OBIETTIVO DEL COMPITO:
Scriva il seguito dell'intervista ad Alessandro Tomberli, cominciando subito dopo l'ultima frase del brano proposto.

BRANO PROPOSTO:

Oggi ne parliamo con Alessandro Tomberli, Restaurant manager del Ristorante Enoteca Pinchiorri.

Alessandro Tomberli

Caro Alessandro Tomberli come hai iniziato questa professione e perché?

L’ho iniziata per caso… come avviene per tutte le cose belle della vita, quando le cerchi e le rincorri non ce la fai mai, poi quando non ci pensi, ecco che avviene. Dovevo scegliere una scuola dopo le medie, ho scelto un istituto professionale per sbolognarmi gli studi in fretta… tre anni e via. Ho scelto l’alberghiero dietro consiglio di un amico (che tra l’altro non ha continuato) poi mi è piaciuto, ho avuto un insegnante di Sala-Bar che coinvolgeva e ti faceva apprezzare quello per cui studiavi.

MATERIALE DI PARTENZA:
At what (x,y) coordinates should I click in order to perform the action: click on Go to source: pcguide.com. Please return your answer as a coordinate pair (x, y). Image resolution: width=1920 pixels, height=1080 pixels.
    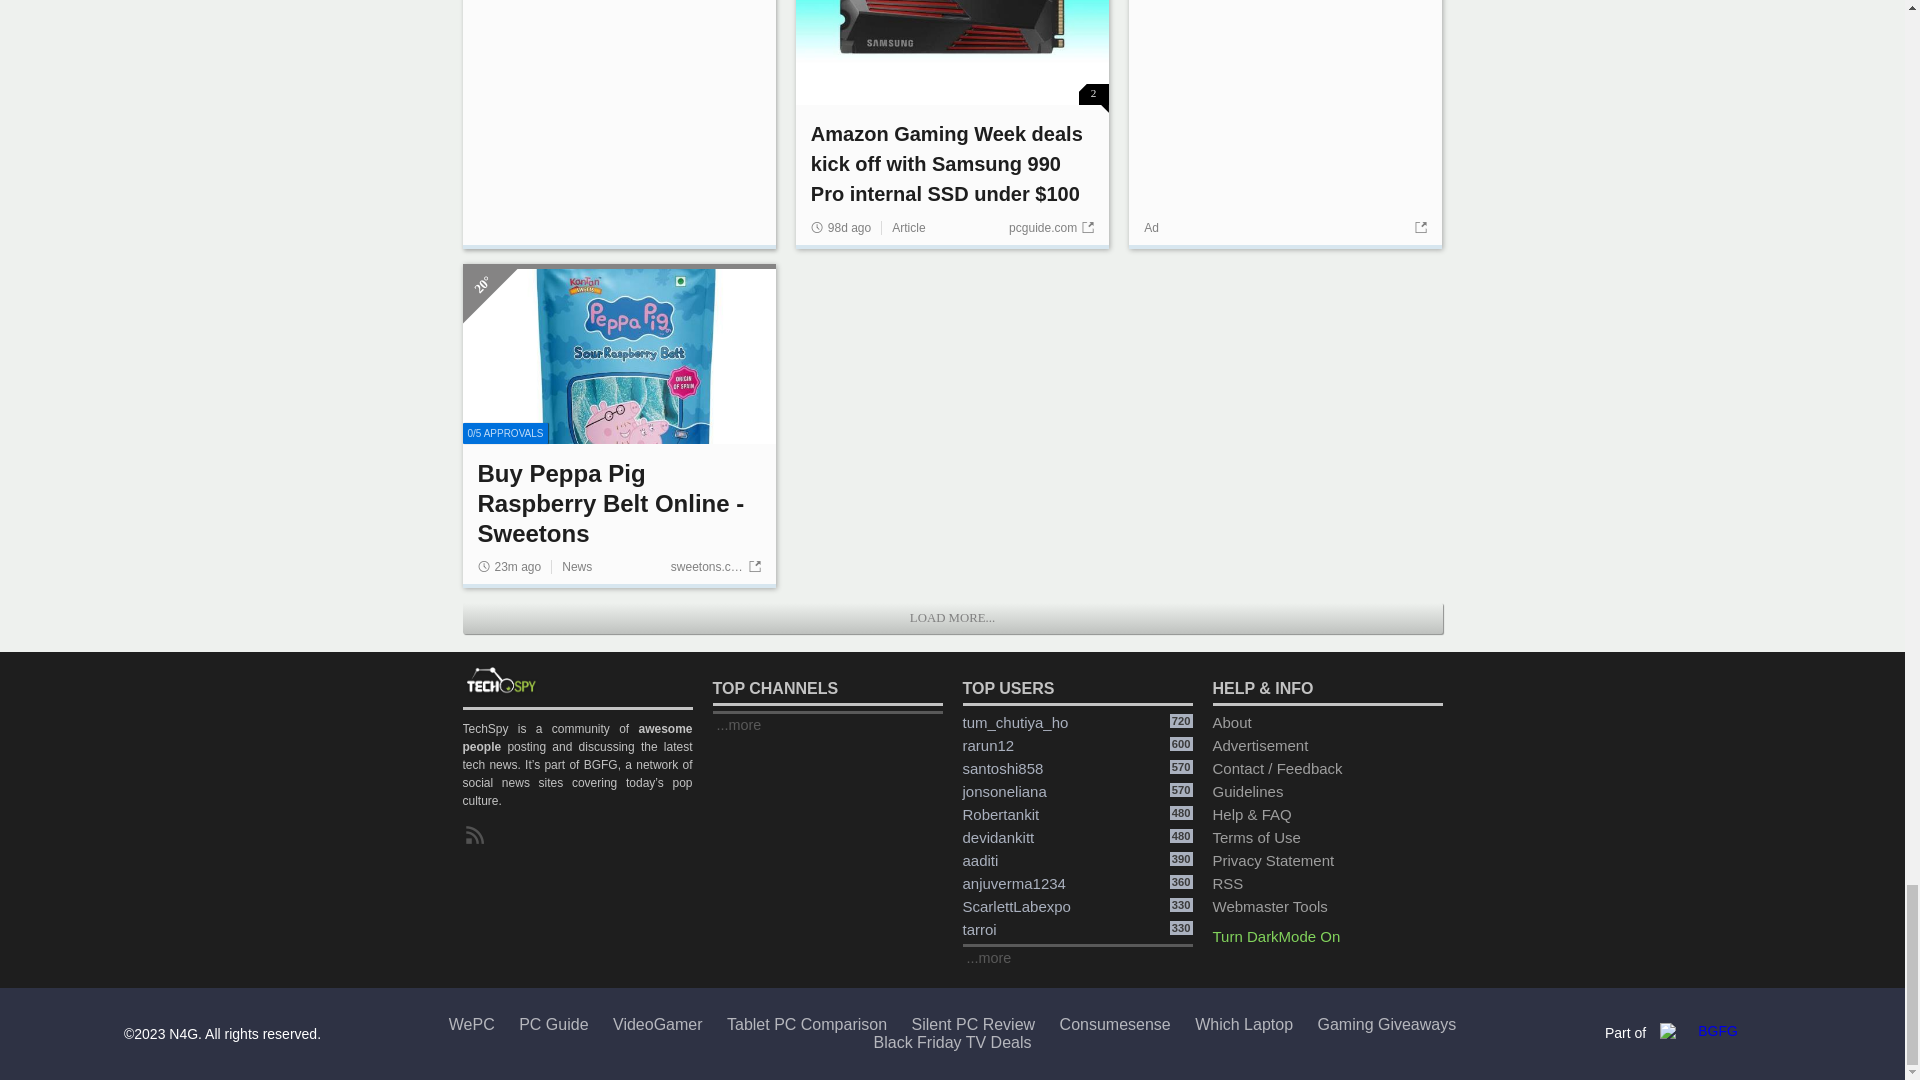
    Looking at the image, I should click on (1052, 228).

RISULTATO DELL'ESERCIZIO:
Un giorno in autobus, una amica (liceo scientifico) mi chiede “Che scuola fai?”, e io “Alberghiero Sala-bar”. E lei dice “non pensavo bisognasse studiare per fare il cameriere”… odiosa. Però durante le stagioni estive ci si divertiva da matti; zero giorni liberi, servizio a colazione, pranzo, cena. E la notte disco e spiaggia, che tempi!

Il tuo bilancio di questi 40 anni di carriera qual è?

Sono soddisfatto, ma non mi sento arrivato, è stato un lungo percorso. Sono arrivato all’Enoteca Pinchiorri a 17 anni, una delle mie prime mansioni, tra le tante, era quella di pulire i posaceneri…. Con Pinchiorri ho parlato dopo tre giorni che ero all’Enoteca… mi disse “Sappi che l’Enoteca c’era, c’è e ci sarà, con te o senza di te”.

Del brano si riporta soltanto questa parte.